* [Goal]:
Copy the listing word for word, beginning with its first line and stopping after the line that contains "grip [390, 1073]".

* [Given information]:
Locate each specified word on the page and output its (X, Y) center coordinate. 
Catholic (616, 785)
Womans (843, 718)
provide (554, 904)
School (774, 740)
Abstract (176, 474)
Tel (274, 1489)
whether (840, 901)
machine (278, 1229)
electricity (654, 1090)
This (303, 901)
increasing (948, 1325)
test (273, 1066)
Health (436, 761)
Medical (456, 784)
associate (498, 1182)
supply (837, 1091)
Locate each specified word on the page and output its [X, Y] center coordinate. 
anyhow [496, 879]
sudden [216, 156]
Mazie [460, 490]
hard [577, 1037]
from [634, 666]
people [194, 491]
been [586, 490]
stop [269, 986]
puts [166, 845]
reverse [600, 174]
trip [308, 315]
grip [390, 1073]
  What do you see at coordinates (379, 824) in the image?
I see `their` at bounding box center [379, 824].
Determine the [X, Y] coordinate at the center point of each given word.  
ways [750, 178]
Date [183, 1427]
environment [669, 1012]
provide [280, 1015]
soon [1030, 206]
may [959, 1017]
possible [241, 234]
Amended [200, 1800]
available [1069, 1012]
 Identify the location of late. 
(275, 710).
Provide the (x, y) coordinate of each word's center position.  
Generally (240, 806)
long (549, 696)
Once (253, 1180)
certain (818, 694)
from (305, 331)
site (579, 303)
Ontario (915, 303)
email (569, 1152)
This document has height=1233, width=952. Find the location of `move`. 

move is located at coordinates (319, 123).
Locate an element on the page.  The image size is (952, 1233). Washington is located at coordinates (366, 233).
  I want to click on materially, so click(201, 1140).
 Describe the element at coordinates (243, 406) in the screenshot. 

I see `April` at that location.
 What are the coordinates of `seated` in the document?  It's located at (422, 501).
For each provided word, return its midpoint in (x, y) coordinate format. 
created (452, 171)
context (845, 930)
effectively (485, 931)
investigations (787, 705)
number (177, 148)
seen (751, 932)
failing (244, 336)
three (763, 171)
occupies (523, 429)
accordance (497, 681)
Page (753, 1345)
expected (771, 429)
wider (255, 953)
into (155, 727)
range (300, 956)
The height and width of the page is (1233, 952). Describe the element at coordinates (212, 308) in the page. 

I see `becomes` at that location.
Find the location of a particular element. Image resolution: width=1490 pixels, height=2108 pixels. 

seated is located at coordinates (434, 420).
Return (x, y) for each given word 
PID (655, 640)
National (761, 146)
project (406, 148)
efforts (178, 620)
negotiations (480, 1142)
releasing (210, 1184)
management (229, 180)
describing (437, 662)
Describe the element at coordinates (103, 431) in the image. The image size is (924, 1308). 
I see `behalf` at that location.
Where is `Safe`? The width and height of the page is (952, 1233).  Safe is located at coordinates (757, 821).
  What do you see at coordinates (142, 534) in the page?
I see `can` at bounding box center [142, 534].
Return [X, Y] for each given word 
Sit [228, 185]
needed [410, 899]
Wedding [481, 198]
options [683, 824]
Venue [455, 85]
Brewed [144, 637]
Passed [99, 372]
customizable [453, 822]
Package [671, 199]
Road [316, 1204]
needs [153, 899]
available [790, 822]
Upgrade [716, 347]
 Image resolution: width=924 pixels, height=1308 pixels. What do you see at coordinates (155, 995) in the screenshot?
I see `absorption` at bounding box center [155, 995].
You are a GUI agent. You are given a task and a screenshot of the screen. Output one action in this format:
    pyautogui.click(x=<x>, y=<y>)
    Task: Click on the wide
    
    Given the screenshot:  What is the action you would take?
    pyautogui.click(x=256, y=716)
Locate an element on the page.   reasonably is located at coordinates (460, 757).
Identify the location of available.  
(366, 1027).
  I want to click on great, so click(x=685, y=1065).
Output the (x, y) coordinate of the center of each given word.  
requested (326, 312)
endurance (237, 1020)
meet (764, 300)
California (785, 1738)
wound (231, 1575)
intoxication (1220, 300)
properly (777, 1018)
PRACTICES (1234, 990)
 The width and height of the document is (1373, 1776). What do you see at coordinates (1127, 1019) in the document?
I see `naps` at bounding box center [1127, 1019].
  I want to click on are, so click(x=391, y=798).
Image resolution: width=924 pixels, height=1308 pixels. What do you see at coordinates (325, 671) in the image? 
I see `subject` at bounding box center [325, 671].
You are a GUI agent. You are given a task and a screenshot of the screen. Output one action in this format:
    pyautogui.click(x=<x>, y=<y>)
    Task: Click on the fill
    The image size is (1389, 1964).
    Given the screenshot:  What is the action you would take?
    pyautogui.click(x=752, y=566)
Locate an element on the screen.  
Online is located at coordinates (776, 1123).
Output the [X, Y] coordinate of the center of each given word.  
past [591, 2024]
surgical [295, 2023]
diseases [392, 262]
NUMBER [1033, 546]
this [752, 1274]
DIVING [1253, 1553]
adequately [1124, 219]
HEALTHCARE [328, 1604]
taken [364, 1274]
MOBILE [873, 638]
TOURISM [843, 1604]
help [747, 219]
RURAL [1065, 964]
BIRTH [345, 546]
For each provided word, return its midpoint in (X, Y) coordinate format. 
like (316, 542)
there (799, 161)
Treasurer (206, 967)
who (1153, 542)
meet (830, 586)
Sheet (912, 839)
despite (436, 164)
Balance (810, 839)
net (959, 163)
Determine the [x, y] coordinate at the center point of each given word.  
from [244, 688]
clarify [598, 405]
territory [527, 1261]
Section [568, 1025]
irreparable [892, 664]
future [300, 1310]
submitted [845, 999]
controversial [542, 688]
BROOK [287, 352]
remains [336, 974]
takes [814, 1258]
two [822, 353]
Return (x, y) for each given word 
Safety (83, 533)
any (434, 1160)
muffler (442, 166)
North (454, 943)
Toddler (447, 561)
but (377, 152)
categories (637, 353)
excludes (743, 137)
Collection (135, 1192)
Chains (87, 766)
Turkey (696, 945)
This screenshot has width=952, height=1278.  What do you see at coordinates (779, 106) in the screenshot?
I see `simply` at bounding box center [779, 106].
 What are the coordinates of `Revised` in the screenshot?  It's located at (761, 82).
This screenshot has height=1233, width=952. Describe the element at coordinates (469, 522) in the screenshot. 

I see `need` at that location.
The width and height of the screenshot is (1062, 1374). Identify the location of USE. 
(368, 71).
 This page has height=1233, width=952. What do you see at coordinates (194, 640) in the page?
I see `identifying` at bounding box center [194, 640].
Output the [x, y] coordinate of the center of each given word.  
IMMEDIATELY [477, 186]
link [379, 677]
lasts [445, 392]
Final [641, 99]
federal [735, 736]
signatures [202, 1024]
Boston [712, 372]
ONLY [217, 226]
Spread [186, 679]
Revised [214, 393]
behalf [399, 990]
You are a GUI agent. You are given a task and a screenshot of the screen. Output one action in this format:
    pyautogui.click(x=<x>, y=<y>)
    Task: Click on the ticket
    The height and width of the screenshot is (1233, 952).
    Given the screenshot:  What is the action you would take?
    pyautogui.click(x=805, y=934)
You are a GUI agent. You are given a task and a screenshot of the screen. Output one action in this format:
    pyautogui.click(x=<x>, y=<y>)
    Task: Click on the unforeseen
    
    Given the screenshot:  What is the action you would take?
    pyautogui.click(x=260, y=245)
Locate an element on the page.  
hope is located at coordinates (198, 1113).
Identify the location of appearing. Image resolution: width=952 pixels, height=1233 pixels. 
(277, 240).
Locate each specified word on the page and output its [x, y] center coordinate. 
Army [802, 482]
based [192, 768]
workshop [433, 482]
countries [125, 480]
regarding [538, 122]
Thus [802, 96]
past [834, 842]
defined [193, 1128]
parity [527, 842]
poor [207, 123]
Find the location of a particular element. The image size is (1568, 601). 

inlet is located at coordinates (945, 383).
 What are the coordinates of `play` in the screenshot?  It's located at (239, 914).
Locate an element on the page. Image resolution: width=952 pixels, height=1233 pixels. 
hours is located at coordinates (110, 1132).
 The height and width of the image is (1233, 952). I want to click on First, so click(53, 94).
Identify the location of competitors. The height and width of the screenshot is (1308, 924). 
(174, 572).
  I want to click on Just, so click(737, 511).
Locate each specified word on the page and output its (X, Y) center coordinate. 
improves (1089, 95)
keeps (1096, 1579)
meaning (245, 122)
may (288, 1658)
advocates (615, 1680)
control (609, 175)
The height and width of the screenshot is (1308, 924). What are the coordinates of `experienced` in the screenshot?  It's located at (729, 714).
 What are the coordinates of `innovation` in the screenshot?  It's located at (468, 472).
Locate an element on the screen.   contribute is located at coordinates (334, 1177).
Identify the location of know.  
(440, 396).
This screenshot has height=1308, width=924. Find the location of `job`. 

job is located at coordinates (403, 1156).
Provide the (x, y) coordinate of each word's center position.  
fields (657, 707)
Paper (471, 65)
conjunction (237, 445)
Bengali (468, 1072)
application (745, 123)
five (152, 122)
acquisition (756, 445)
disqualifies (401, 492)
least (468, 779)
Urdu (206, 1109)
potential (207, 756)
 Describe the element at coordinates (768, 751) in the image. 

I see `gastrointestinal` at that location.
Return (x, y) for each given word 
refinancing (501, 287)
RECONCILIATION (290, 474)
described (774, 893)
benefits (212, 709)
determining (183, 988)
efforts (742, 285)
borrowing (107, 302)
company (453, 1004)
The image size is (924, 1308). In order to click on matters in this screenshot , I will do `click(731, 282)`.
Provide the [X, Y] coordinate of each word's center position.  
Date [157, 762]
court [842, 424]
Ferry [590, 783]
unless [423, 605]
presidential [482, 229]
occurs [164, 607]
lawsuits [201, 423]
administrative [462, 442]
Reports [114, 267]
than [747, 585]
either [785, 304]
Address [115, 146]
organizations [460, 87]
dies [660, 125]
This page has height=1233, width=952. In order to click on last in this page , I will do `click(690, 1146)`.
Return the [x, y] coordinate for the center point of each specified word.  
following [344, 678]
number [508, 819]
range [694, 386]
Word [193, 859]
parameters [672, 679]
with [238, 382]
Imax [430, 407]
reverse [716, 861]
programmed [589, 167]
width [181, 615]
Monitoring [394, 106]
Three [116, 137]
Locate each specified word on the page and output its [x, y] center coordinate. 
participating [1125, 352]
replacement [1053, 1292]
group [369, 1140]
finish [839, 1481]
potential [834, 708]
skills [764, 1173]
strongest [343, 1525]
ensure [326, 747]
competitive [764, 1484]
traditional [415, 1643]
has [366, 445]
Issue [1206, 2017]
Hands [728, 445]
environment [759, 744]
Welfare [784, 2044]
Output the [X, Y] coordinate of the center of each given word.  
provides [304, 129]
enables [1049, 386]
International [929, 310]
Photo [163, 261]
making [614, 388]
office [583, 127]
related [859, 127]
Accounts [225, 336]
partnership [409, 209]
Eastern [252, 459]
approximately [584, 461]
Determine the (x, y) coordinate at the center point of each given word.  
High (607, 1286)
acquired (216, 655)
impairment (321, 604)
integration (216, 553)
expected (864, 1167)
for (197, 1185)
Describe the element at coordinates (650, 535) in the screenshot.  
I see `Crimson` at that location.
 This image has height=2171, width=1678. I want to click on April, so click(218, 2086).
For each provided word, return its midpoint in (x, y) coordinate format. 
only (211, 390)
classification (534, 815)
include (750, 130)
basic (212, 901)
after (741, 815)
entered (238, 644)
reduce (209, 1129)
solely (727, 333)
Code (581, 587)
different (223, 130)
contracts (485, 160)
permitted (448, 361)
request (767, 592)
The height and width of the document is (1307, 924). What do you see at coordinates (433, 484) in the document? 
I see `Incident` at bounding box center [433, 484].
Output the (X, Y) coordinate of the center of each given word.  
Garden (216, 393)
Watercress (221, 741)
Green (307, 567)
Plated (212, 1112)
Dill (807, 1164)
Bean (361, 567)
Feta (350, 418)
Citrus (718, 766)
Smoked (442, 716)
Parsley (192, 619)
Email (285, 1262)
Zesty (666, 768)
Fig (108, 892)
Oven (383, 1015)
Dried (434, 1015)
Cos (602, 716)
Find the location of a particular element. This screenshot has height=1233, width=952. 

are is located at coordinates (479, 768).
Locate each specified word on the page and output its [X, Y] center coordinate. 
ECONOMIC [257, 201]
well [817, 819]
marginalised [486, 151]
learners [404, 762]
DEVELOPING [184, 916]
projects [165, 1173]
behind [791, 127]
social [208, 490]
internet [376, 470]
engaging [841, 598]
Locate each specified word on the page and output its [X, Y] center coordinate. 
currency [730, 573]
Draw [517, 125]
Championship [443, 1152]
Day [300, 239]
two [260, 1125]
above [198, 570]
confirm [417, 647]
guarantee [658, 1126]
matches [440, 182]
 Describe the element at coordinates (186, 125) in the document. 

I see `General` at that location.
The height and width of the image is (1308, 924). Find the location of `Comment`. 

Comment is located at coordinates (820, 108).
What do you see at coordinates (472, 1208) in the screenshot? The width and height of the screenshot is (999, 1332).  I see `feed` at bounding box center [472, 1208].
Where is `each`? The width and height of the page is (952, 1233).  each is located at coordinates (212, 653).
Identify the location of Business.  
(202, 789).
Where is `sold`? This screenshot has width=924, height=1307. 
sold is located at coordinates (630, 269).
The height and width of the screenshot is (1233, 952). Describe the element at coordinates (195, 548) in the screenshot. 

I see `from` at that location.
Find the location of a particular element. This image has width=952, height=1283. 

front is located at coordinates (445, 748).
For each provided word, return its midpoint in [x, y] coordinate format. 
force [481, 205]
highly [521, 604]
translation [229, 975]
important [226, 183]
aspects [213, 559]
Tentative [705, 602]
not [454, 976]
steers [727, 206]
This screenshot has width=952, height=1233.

* [Task answer]:
Locate each specified word on the page and output its (X, Y) center coordinate. 
Catholic (616, 785)
Womans (843, 718)
provide (554, 904)
School (774, 740)
Abstract (176, 474)
Tel (274, 1489)
whether (840, 901)
machine (278, 1229)
electricity (654, 1090)
This (303, 901)
increasing (948, 1325)
test (273, 1066)
Health (436, 761)
Medical (456, 784)
associate (498, 1182)
supply (837, 1091)
Locate each specified word on the page and output its [X, Y] center coordinate. 
anyhow [496, 879]
sudden [216, 156]
Mazie [460, 490]
hard [577, 1037]
from [634, 666]
people [194, 491]
been [586, 490]
stop [269, 986]
puts [166, 845]
reverse [600, 174]
trip [308, 315]
grip [390, 1073]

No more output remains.